Тем утром, пытаясь выбраться в боевые порядки, я прошел по цепочке от полковника до майора, от майора до капитана, от капитана до сержанта, который, окинув меня взглядом, буркнул: «Свежачок» — и предложил мне поискать какую-нибудь другую часть и с ней погибнуть. Я не знал, что происходит. От нервозности я начал смеяться. И сказал сержанту, что со мной ничего случиться не может. Угрожающе-ласково потрепав меня по плечу, сержант ответил: «Это тебе, так и растак, не кино». Я снова рассмеялся и сказал, что знаю, здесь не кино. Но сержант знал, что я ничего подобного не знаю.

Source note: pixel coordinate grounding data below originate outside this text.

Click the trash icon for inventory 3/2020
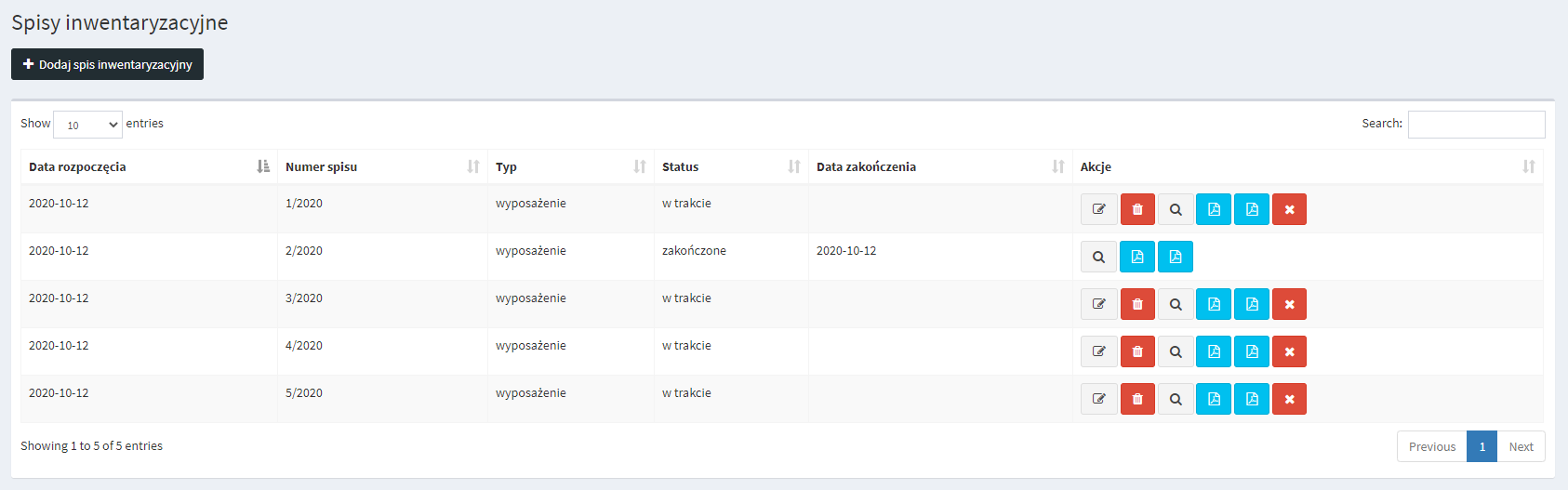This screenshot has width=1568, height=490. tap(1137, 304)
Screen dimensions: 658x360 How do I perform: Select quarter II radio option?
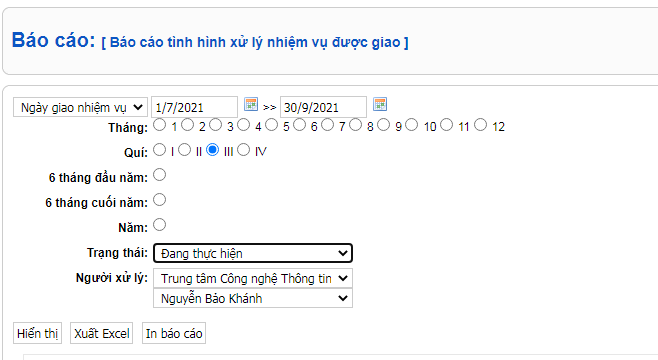[185, 150]
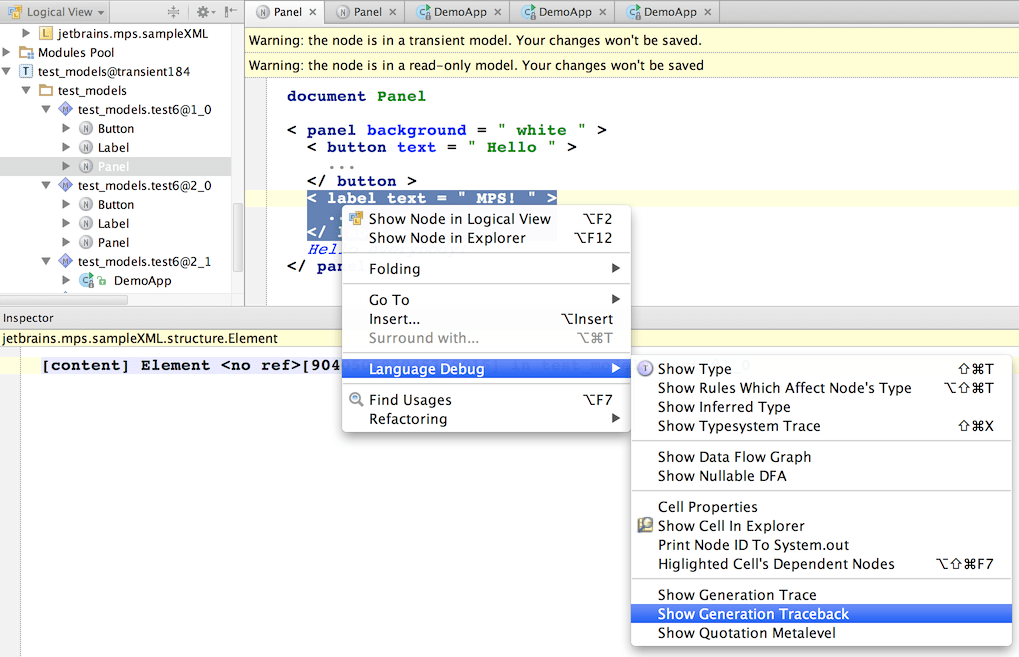Screen dimensions: 1019x657
Task: Close the first Panel editor tab
Action: (313, 12)
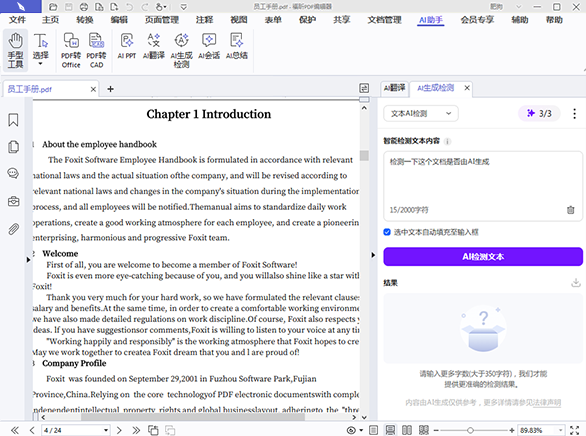This screenshot has width=586, height=436.
Task: Show the bookmarks panel in sidebar
Action: pyautogui.click(x=13, y=120)
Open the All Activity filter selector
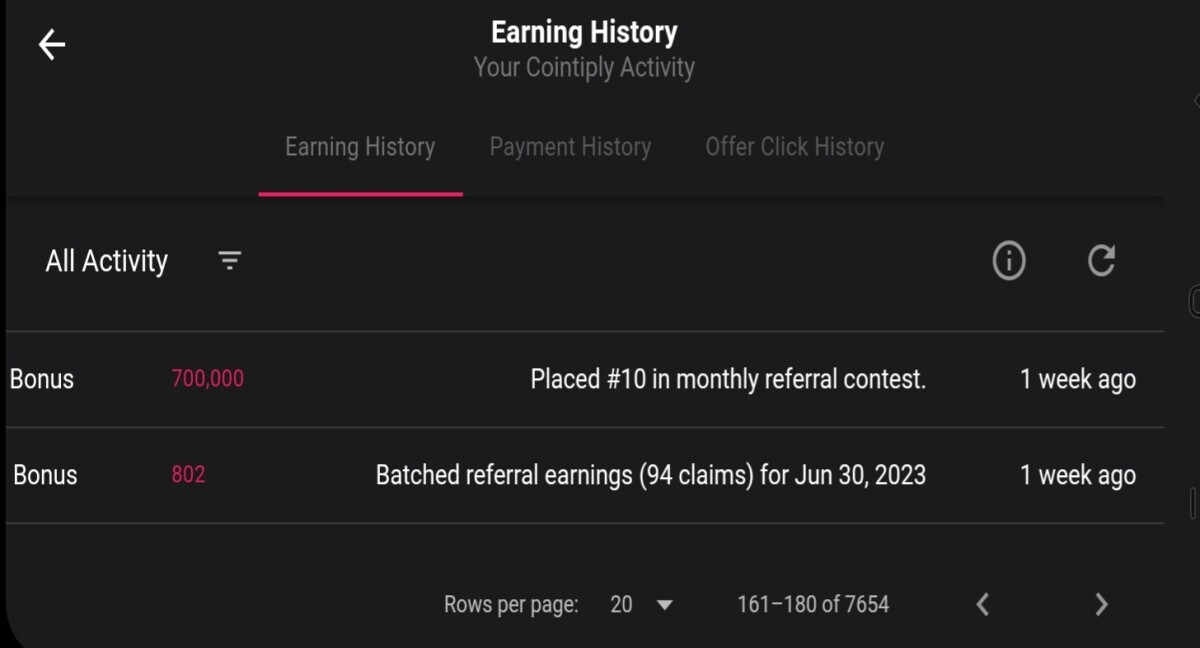This screenshot has width=1200, height=648. [x=107, y=261]
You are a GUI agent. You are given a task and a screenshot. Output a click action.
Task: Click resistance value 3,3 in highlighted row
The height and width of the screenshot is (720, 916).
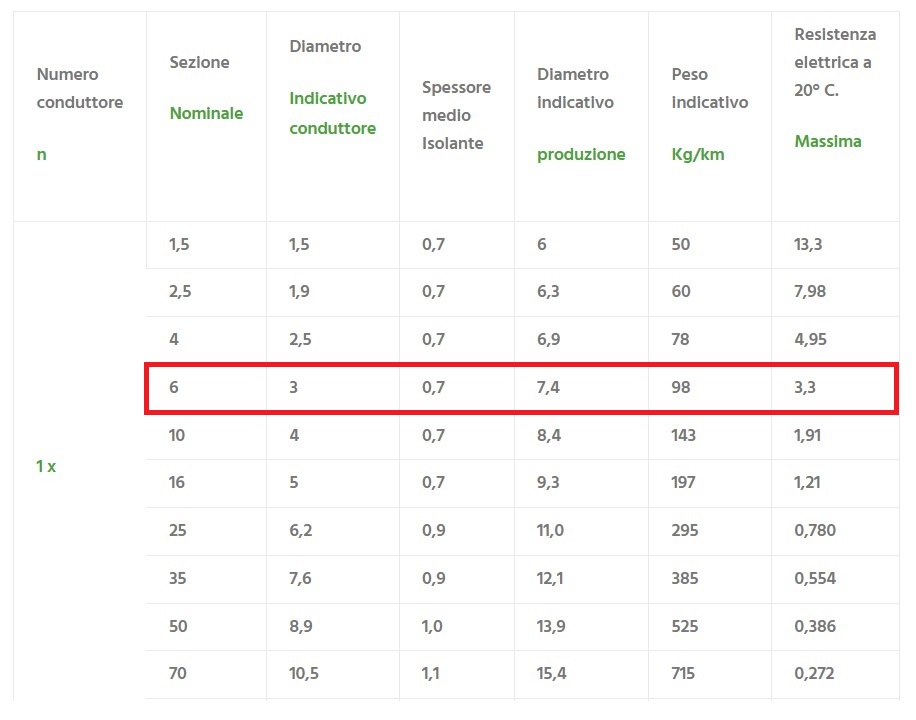pyautogui.click(x=805, y=387)
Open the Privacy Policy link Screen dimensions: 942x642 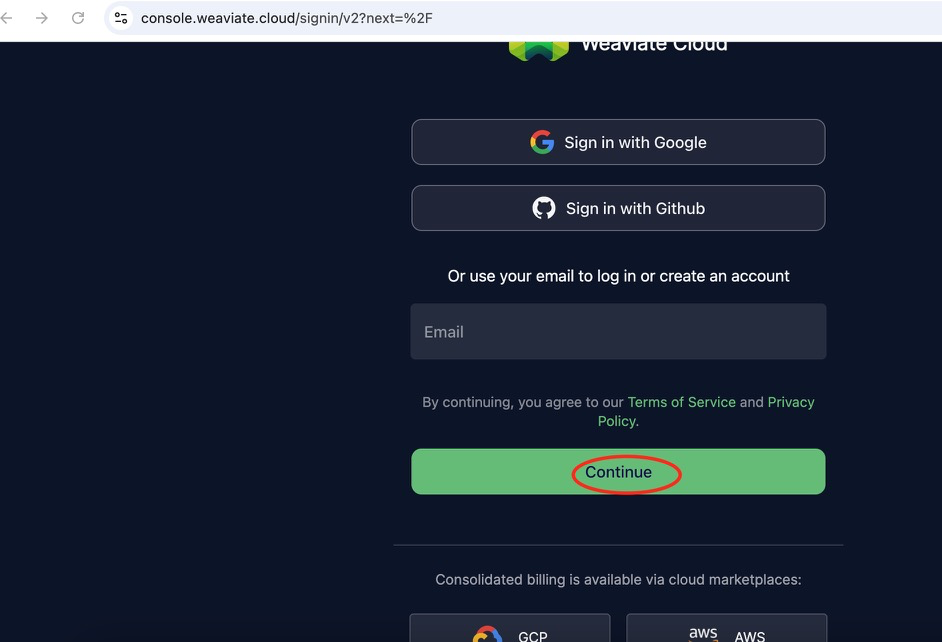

Если бы в первый мой вьетнамский день хоть что-нибудь могло пробить броню наивного неведения, я просто удрал бы оттуда первым же самолетом. Мне казалось, что я попал в колонию переболевших шоком. На холодном, мокром от дождя поле аэродрома я очутился среди сотен людей, изрядно хлебнувших чего-то такого, чего мне никогда не узнать; таких, «какими мы не будем», грязных, окровавленных, в изодранной полевой форме и с глазами, в которых застыло постоянное выражение понапрасну пережитого ужаса. Я только что упустил самое крупное на сегодняшний день сражение этой войны, непрестанно сожалел об этом, но знать не знал, что вот оно — прямо вокруг меня. Я не глядел ни на кого более секунды, боялся, что кто-нибудь заметит, как я прислушиваюсь к словам. Ничего себе военный корреспондент — не знал, ни что говорить, ни что делать. Мне это уже начинало не нравиться. Когда кончился дождь и все посбрасывали плащ- палатки, я ощутил запах, от которого меня чуть не затошнило: пахло гнильем, выгребной ямой, сыромятной кожей, помойкой, разверзнутой могилой — просто ужасно пахло, а местами, где было наблевано, разило еще хуже. Мне до смерти хотелось найти укромное местечко и выкурить сигарету, найти маску, которая прикрыла бы мое лицо, как плащ-палатка прикрывала мой новенький с иголочки комбинезон. Я уже надевал его один раз — примерял прошлым утром в Сайгоне, принеся с черного рынка к себе в гостиницу. Крутился перед зеркалом, строя рожи и принимая позы, которых никогда больше в жизни не сострою и не приму. Вчера мне это доставляло удовольствие. А сейчас прямо на земле рядом со мной спал какой-то солдат, укрывшись с головой плащ-палаткой и сжимая в руках радиоприемник, откуда доносилась песня: «Красная Шапочка, не следует, детка, гулять одной в таком лесу...» Я повернул в другую сторону и наткнулся еще на одного. Не то чтобы он стал мне на пути, но и с места не сходил. Он моргал, и его пошатывало, он смотрел на меня и сквозь меня; никогда еще никто не окидывал меня подобным взглядом. Я почувствовал, как по спине пауком поползла огромная холодная капля пота. Казалось, она ползет уже целый час. Солдат закурил сигарету, а потом залил ее слюнями так, что она погасла. Я глазам своим не верил. Он сунул в рот другую. Я поднес ему прикурить. Он понял, кивнул. Но после нескольких затяжек погасла и эта, и он швырнул ее на землю. «Пока мы там были, я целую неделю сплюнуть не мог,— объяснил он. — А теперь ни хрена не могу остановиться».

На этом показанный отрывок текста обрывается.